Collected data
- Opening Delimiter -

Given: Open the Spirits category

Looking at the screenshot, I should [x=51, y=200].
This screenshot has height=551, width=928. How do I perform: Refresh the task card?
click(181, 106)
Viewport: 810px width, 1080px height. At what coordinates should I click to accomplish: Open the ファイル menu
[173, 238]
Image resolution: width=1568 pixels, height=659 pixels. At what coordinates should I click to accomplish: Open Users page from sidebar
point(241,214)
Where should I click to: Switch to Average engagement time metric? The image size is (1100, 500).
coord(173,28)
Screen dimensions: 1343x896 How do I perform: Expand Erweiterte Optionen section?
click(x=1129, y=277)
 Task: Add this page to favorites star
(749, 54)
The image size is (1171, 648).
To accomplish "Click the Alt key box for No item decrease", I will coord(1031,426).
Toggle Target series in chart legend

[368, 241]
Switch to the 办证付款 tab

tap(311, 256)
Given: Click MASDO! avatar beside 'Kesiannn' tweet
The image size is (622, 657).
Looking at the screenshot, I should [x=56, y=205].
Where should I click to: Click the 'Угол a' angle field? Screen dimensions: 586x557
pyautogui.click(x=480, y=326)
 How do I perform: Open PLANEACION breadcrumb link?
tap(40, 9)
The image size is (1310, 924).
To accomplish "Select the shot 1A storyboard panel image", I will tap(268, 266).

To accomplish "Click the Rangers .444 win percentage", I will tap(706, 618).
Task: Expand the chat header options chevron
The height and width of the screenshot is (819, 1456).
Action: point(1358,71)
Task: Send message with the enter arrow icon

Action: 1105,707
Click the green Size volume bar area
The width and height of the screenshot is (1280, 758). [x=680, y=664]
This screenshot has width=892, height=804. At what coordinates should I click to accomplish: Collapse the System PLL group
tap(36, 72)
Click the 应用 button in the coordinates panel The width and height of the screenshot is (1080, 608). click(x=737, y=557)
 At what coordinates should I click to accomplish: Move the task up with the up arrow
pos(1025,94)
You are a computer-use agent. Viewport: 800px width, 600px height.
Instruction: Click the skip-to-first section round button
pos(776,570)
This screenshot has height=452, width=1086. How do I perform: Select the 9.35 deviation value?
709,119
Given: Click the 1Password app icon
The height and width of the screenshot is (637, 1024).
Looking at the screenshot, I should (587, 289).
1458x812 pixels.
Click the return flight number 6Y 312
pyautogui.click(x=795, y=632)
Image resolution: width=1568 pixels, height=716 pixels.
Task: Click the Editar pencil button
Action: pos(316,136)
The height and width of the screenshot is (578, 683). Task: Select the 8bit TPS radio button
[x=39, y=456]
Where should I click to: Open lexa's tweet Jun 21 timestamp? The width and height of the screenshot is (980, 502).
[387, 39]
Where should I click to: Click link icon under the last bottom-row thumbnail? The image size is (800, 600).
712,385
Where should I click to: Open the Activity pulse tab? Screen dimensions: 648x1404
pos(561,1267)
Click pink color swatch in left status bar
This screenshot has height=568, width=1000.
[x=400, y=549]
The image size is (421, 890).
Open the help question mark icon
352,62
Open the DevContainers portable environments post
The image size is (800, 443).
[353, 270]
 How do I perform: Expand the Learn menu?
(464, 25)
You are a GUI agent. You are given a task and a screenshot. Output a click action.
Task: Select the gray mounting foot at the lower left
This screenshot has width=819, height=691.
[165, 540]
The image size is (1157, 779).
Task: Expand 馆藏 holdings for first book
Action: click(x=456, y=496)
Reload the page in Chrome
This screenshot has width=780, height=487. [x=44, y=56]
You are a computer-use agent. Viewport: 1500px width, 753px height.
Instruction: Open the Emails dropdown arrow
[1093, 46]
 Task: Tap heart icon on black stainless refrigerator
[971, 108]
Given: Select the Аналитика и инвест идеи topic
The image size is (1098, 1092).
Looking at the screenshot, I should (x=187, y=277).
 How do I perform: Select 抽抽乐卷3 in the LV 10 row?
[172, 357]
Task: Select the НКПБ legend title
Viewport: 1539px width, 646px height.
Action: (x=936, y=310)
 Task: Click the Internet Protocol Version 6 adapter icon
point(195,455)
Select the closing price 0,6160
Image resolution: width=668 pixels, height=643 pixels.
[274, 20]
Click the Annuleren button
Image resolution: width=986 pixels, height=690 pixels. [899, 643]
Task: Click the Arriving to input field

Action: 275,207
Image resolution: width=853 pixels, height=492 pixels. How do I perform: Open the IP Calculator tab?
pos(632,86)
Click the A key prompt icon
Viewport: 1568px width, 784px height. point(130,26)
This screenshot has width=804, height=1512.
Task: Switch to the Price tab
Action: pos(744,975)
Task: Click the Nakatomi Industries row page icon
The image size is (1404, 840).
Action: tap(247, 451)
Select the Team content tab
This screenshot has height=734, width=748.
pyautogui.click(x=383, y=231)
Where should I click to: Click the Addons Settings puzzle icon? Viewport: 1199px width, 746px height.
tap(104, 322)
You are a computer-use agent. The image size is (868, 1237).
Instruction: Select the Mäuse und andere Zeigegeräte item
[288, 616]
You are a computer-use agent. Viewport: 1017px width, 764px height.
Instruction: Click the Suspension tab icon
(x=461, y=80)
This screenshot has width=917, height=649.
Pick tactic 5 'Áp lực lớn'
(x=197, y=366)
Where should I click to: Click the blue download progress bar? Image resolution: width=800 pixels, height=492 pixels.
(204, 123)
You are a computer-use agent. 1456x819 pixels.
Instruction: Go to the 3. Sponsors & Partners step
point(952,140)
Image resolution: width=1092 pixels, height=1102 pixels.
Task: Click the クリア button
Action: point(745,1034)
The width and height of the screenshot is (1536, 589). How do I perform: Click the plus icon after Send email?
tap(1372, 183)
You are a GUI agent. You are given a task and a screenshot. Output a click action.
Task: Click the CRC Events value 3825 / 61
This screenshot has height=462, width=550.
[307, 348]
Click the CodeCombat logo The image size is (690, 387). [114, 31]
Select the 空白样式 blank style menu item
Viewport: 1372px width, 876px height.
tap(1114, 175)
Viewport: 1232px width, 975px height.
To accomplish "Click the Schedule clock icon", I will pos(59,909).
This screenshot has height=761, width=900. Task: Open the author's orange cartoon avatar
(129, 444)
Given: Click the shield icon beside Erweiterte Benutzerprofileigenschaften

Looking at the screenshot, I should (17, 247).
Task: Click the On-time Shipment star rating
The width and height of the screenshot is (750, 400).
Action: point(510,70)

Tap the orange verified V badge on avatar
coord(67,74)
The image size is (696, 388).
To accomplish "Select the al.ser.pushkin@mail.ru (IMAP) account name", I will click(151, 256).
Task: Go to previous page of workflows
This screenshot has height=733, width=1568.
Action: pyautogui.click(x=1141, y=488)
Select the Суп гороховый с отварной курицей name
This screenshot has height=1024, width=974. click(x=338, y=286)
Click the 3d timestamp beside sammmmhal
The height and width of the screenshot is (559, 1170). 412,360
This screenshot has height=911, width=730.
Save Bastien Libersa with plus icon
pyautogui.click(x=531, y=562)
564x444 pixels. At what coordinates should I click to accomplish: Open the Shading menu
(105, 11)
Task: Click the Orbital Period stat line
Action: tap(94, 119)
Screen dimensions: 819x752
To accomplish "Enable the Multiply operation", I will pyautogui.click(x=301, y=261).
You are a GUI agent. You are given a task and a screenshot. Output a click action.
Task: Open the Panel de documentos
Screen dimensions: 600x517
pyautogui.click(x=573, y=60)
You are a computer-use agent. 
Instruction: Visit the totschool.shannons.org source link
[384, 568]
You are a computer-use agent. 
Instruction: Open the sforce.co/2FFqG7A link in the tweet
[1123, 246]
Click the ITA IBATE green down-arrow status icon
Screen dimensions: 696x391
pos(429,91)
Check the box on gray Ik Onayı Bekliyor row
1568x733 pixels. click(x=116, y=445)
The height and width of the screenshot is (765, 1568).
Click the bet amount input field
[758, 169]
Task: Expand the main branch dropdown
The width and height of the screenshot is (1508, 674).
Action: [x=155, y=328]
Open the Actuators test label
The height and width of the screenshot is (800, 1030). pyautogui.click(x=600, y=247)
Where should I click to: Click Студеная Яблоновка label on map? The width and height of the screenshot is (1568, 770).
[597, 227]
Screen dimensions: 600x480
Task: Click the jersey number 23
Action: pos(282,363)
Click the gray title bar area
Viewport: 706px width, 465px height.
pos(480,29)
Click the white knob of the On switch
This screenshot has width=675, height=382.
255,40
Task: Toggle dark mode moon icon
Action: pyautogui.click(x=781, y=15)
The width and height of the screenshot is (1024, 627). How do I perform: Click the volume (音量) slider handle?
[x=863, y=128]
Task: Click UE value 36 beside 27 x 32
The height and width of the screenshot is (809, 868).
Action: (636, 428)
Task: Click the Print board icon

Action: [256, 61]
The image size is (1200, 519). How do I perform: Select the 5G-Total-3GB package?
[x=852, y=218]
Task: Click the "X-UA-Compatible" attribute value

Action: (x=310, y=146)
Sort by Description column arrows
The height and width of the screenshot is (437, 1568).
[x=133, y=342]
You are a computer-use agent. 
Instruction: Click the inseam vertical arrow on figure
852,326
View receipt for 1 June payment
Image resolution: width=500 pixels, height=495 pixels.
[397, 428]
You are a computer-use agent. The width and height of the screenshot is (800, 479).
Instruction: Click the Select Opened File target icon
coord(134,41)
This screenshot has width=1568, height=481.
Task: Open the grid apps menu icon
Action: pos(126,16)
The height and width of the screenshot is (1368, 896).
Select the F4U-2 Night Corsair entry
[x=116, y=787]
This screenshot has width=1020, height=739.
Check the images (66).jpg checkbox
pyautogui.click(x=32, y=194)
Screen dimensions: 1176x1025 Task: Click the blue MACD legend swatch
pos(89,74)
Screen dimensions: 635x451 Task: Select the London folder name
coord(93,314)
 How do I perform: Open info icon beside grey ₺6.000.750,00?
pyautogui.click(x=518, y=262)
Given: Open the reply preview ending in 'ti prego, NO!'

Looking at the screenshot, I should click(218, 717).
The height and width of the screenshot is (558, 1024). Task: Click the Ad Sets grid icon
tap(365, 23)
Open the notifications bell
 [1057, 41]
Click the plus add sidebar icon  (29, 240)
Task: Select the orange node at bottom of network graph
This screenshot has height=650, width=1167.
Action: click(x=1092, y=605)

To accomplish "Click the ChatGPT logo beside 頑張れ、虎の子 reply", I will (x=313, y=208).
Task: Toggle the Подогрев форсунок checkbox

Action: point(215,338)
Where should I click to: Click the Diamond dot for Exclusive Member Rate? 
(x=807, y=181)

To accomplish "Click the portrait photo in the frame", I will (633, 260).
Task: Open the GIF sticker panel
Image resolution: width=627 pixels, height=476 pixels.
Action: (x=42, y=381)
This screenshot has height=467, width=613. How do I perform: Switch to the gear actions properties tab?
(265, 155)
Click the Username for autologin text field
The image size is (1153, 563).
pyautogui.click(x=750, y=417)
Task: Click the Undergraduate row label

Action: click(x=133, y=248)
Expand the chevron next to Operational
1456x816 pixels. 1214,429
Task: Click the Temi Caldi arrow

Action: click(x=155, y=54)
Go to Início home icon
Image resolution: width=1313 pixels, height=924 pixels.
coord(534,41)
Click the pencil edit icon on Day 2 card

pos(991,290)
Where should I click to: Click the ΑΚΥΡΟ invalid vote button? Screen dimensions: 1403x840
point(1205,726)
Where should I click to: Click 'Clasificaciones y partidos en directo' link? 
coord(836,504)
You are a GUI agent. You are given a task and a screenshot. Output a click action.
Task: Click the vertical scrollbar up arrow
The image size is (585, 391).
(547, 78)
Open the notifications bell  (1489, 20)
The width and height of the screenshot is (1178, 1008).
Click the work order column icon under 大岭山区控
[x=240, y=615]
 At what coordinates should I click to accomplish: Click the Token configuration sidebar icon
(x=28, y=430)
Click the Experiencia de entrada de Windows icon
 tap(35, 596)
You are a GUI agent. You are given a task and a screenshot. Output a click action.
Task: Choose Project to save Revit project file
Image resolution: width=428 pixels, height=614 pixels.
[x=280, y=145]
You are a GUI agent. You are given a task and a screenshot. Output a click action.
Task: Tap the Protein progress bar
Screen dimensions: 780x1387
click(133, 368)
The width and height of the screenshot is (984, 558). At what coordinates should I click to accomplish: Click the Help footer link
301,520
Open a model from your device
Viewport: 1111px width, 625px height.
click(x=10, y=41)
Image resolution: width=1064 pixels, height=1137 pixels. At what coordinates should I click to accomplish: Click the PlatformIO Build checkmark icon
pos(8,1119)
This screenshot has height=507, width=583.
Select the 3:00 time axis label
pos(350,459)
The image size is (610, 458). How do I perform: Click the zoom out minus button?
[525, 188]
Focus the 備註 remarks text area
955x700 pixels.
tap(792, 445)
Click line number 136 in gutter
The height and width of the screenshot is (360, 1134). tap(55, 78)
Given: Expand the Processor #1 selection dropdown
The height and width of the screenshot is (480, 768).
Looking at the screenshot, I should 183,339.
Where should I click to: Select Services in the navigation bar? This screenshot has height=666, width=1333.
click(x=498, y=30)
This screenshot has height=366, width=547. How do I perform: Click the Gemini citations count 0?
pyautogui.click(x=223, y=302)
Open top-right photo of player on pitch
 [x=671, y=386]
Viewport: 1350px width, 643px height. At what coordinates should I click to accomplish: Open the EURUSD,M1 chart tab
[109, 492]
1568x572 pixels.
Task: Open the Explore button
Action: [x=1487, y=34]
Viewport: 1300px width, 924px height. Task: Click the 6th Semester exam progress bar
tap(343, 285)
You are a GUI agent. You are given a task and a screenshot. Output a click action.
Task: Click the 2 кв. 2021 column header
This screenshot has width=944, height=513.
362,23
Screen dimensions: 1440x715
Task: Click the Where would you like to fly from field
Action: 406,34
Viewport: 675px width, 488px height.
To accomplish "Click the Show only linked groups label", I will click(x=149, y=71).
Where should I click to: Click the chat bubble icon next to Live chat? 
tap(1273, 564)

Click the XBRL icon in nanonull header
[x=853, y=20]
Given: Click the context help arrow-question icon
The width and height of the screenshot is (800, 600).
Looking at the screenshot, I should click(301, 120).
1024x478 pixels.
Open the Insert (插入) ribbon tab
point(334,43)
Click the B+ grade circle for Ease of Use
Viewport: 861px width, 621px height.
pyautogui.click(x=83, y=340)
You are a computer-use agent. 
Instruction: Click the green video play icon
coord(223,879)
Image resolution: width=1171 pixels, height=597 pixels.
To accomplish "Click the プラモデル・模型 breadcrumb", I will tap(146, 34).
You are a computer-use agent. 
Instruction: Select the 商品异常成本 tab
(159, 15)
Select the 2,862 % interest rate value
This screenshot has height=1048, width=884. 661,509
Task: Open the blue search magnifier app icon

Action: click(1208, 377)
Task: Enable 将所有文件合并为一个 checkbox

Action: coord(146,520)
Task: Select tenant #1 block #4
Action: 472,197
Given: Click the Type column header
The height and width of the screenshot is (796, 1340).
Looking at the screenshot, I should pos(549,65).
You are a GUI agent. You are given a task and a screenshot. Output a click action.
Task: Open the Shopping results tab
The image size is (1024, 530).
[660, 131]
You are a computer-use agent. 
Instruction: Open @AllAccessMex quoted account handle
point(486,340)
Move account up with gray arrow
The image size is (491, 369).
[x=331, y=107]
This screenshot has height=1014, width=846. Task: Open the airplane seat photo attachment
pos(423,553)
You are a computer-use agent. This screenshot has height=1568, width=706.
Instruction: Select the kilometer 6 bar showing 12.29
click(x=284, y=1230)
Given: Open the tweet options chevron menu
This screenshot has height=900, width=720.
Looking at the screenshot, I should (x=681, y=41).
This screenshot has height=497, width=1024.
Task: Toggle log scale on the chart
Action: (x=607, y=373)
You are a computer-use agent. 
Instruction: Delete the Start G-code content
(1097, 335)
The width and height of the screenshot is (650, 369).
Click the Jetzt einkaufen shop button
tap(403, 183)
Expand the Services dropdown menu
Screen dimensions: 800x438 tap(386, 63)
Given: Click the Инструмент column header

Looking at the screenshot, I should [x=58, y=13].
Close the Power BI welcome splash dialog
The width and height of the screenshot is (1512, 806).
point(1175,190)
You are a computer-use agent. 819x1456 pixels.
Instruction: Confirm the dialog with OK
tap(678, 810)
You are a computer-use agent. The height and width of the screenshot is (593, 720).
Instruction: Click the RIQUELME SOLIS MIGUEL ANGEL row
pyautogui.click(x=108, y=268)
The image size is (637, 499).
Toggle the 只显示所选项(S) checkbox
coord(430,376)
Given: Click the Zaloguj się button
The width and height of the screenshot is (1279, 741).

- Closing Delimiter -

**WORK ITEM**
Each line of the records that holds the word "options" should be copied out.

**SOLUTION FOR THIS TASK**
Task: Expand the chat header options chevron
Given: Open the tweet options chevron menu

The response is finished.